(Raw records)

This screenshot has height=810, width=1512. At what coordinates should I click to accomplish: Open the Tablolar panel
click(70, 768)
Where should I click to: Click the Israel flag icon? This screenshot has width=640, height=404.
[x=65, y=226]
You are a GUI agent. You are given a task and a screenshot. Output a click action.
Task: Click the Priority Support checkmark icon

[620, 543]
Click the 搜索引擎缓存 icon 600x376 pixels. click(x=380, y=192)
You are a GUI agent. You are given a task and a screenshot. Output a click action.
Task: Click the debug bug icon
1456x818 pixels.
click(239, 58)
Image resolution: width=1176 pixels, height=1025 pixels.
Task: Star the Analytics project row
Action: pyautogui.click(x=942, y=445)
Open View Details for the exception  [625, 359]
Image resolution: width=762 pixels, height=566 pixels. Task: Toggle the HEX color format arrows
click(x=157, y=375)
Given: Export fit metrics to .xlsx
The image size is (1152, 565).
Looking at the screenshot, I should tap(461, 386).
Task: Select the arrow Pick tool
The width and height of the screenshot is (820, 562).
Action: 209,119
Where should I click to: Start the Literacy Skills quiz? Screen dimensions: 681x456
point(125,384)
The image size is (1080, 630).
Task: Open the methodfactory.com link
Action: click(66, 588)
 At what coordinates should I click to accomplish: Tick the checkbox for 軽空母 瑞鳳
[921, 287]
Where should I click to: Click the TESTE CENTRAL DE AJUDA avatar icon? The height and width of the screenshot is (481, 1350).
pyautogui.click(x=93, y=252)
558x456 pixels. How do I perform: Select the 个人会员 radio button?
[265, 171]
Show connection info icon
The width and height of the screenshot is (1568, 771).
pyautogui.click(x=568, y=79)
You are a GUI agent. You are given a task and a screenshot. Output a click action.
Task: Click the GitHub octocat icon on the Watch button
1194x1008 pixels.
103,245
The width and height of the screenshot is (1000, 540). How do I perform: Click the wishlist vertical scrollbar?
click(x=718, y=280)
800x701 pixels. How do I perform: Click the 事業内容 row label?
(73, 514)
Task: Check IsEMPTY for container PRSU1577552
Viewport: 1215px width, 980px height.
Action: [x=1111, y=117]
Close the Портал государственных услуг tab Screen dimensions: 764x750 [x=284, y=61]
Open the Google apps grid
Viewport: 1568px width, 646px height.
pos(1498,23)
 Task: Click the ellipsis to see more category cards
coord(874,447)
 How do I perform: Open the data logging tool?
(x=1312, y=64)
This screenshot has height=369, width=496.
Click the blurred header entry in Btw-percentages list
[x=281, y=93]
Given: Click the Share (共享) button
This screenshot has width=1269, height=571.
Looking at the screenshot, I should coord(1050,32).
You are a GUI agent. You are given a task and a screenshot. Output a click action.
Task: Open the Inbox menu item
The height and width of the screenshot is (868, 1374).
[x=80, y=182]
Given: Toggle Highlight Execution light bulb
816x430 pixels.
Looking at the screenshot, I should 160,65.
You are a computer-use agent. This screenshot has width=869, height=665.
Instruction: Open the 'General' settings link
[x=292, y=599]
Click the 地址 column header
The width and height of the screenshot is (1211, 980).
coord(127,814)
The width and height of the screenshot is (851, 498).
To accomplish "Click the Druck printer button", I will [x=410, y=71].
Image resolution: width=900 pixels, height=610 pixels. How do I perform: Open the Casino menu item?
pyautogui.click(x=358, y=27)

- WHAT THIS TASK INVOLVES -
Rewrite all of the records above, substituting "desktop agent" for each occurrence of "GUI agent" and keeping everything else the same.

- RESULT -
This screenshot has height=810, width=1512. At what coordinates should I click to accomplish: Open the Tablolar panel
click(70, 768)
Where should I click to: Click the Israel flag icon? This screenshot has width=640, height=404.
[x=65, y=226]
You are a desktop agent. You are given a task and a screenshot. Output a click action.
Task: Click the Priority Support checkmark icon

[620, 543]
Click the 搜索引擎缓存 icon 600x376 pixels. click(x=380, y=192)
You are a desktop agent. You are given a task and a screenshot. Output a click action.
Task: Click the debug bug icon
1456x818 pixels.
click(239, 58)
Image resolution: width=1176 pixels, height=1025 pixels.
Task: Star the Analytics project row
Action: pyautogui.click(x=942, y=445)
Open View Details for the exception  [625, 359]
Image resolution: width=762 pixels, height=566 pixels. Task: Toggle the HEX color format arrows
click(x=157, y=375)
Given: Export fit metrics to .xlsx
The image size is (1152, 565).
Looking at the screenshot, I should tap(461, 386).
Task: Select the arrow Pick tool
The width and height of the screenshot is (820, 562).
Action: 209,119
Where should I click to: Start the Literacy Skills quiz? Screen dimensions: 681x456
point(125,384)
The image size is (1080, 630).
Task: Open the methodfactory.com link
Action: click(66, 588)
 At what coordinates should I click to accomplish: Tick the checkbox for 軽空母 瑞鳳
[921, 287]
Where should I click to: Click the TESTE CENTRAL DE AJUDA avatar icon? The height and width of the screenshot is (481, 1350).
pyautogui.click(x=93, y=252)
558x456 pixels. How do I perform: Select the 个人会员 radio button?
[265, 171]
Show connection info icon
The width and height of the screenshot is (1568, 771).
pyautogui.click(x=568, y=79)
You are a desktop agent. You are given a task and a screenshot. Output a click action.
Task: Click the GitHub octocat icon on the Watch button
1194x1008 pixels.
103,245
The width and height of the screenshot is (1000, 540). How do I perform: Click the wishlist vertical scrollbar?
click(x=718, y=280)
800x701 pixels. How do I perform: Click the 事業内容 row label?
(73, 514)
Task: Check IsEMPTY for container PRSU1577552
Viewport: 1215px width, 980px height.
Action: [x=1111, y=117]
Close the Портал государственных услуг tab Screen dimensions: 764x750 [x=284, y=61]
Open the Google apps grid
Viewport: 1568px width, 646px height.
pos(1498,23)
 Task: Click the ellipsis to see more category cards
coord(874,447)
 How do I perform: Open the data logging tool?
(x=1312, y=64)
This screenshot has height=369, width=496.
Click the blurred header entry in Btw-percentages list
[x=281, y=93]
Given: Click the Share (共享) button
This screenshot has width=1269, height=571.
Looking at the screenshot, I should coord(1050,32).
You are a desktop agent. You are given a task and a screenshot. Output a click action.
Task: Open the Inbox menu item
The height and width of the screenshot is (868, 1374).
[x=80, y=182]
Given: Toggle Highlight Execution light bulb
816x430 pixels.
Looking at the screenshot, I should 160,65.
You are a computer-use agent. This screenshot has width=869, height=665.
Instruction: Open the 'General' settings link
[x=292, y=599]
Click the 地址 column header
The width and height of the screenshot is (1211, 980).
coord(127,814)
The width and height of the screenshot is (851, 498).
To accomplish "Click the Druck printer button", I will [x=410, y=71].
Image resolution: width=900 pixels, height=610 pixels. How do I perform: Open the Casino menu item?
pyautogui.click(x=358, y=27)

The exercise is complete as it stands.